(RECORDS FOR THE EXERCISE)

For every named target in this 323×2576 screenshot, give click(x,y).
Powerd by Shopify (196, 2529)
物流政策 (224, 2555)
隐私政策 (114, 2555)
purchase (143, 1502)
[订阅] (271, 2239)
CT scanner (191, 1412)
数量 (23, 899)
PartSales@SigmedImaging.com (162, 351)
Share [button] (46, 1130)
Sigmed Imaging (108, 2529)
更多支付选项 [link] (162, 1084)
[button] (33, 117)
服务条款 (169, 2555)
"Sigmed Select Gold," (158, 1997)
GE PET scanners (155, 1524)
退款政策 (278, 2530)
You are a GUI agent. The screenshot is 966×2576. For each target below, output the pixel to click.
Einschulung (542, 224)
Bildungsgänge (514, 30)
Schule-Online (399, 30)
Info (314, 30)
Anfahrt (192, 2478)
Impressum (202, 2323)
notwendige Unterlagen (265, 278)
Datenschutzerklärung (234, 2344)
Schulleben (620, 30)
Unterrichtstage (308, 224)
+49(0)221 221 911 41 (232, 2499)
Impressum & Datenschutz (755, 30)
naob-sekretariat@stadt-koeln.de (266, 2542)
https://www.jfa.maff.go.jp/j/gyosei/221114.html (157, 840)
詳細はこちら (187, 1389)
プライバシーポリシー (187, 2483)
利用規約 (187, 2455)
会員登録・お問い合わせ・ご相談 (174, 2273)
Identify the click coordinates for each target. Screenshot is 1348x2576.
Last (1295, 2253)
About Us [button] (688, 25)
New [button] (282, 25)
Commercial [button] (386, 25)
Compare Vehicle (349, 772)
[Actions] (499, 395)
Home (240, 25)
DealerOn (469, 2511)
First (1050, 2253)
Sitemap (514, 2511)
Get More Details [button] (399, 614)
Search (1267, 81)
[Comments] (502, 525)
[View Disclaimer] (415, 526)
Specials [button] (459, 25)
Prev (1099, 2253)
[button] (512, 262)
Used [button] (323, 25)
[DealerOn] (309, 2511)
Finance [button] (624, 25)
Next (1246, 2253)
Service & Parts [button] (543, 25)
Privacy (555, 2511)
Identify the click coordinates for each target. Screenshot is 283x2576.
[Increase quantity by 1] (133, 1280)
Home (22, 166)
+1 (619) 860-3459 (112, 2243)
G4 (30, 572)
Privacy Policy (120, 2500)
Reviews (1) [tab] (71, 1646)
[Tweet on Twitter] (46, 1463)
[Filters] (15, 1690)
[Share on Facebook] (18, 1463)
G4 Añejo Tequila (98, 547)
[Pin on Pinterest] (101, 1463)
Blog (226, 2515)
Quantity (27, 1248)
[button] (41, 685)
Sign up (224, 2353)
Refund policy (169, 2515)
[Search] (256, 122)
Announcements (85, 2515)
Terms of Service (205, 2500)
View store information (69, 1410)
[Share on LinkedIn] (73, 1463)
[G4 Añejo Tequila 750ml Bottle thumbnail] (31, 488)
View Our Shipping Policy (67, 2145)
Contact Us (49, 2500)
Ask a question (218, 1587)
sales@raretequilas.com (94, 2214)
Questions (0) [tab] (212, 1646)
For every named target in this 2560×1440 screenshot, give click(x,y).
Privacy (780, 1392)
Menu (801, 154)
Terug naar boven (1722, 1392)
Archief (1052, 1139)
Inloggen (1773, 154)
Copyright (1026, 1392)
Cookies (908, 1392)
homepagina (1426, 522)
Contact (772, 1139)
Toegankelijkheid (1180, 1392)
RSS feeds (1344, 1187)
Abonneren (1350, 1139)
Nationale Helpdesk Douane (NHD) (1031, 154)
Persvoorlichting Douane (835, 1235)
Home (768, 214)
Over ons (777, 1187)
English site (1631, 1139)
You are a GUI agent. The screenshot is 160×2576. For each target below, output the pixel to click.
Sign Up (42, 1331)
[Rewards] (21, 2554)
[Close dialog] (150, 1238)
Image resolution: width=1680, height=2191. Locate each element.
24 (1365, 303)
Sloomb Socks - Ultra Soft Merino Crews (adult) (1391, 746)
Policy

(End RECORDS FOR THE EXERCISE)

- _EXERCISE AIM_:
Output must be limited to the lines beginning with the one that contains "Sloomb Socks - Ultra" and ending with the last line of the entries, reproduced exactly.

- _ANSWER FOR THIS EXERCISE_:
Sloomb Socks - Ultra Soft Merino Crews (adult) (1391, 746)
Policy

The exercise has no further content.